Print every one of the rows below verbatim, leaving each line unchanged.

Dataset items
--- Start ---

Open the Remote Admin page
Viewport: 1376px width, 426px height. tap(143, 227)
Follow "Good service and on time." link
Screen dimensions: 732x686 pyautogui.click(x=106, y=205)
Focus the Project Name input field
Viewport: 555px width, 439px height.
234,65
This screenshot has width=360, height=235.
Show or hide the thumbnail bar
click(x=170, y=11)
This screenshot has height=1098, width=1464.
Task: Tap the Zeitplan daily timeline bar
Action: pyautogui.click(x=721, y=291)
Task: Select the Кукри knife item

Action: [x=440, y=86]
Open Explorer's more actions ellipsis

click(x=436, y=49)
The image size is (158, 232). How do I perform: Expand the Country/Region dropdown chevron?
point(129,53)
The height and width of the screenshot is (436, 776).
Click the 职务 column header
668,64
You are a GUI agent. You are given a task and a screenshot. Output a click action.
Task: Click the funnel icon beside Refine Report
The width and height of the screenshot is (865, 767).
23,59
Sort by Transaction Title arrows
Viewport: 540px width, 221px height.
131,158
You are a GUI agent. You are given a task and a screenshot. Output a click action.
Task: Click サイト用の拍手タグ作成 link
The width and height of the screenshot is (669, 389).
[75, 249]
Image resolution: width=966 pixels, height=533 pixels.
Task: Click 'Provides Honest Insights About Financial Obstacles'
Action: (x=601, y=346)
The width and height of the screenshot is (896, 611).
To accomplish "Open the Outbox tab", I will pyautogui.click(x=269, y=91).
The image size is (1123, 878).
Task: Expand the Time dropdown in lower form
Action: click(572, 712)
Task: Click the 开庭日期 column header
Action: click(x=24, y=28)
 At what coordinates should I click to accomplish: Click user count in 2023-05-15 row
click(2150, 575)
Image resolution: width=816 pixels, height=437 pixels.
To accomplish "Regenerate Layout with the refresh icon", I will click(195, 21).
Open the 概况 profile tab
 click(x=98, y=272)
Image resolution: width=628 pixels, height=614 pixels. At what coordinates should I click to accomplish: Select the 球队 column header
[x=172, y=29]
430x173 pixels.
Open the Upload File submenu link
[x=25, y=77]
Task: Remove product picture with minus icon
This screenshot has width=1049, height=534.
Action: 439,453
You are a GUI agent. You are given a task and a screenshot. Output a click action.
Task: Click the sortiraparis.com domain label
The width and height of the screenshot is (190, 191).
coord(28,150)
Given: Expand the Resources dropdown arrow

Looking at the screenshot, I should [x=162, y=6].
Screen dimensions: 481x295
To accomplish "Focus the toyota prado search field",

--- End ---

## Result of the exercise
Open the Remote Admin page
Viewport: 1376px width, 426px height. tap(143, 227)
Follow "Good service and on time." link
Screen dimensions: 732x686 pyautogui.click(x=106, y=205)
Focus the Project Name input field
Viewport: 555px width, 439px height.
234,65
This screenshot has width=360, height=235.
Show or hide the thumbnail bar
click(x=170, y=11)
This screenshot has height=1098, width=1464.
Task: Tap the Zeitplan daily timeline bar
Action: pyautogui.click(x=721, y=291)
Task: Select the Кукри knife item

Action: [x=440, y=86]
Open Explorer's more actions ellipsis

click(x=436, y=49)
The image size is (158, 232). How do I perform: Expand the Country/Region dropdown chevron?
point(129,53)
The height and width of the screenshot is (436, 776).
Click the 职务 column header
668,64
You are a GUI agent. You are given a task and a screenshot. Output a click action.
Task: Click the funnel icon beside Refine Report
The width and height of the screenshot is (865, 767).
23,59
Sort by Transaction Title arrows
Viewport: 540px width, 221px height.
131,158
You are a GUI agent. You are given a task and a screenshot. Output a click action.
Task: Click サイト用の拍手タグ作成 link
The width and height of the screenshot is (669, 389).
[75, 249]
Image resolution: width=966 pixels, height=533 pixels.
Task: Click 'Provides Honest Insights About Financial Obstacles'
Action: (x=601, y=346)
The width and height of the screenshot is (896, 611).
To accomplish "Open the Outbox tab", I will pyautogui.click(x=269, y=91).
The image size is (1123, 878).
Task: Expand the Time dropdown in lower form
Action: click(572, 712)
Task: Click the 开庭日期 column header
Action: click(x=24, y=28)
 At what coordinates should I click to accomplish: Click user count in 2023-05-15 row
click(2150, 575)
Image resolution: width=816 pixels, height=437 pixels.
To accomplish "Regenerate Layout with the refresh icon", I will click(195, 21).
Open the 概况 profile tab
 click(x=98, y=272)
Image resolution: width=628 pixels, height=614 pixels. At what coordinates should I click to accomplish: Select the 球队 column header
[x=172, y=29]
430x173 pixels.
Open the Upload File submenu link
[x=25, y=77]
Task: Remove product picture with minus icon
This screenshot has width=1049, height=534.
Action: 439,453
You are a GUI agent. You are given a task and a screenshot. Output a click action.
Task: Click the sortiraparis.com domain label
The width and height of the screenshot is (190, 191).
coord(28,150)
Given: Expand the Resources dropdown arrow

Looking at the screenshot, I should [x=162, y=6].
Screen dimensions: 481x295
To accomplish "Focus the toyota prado search field",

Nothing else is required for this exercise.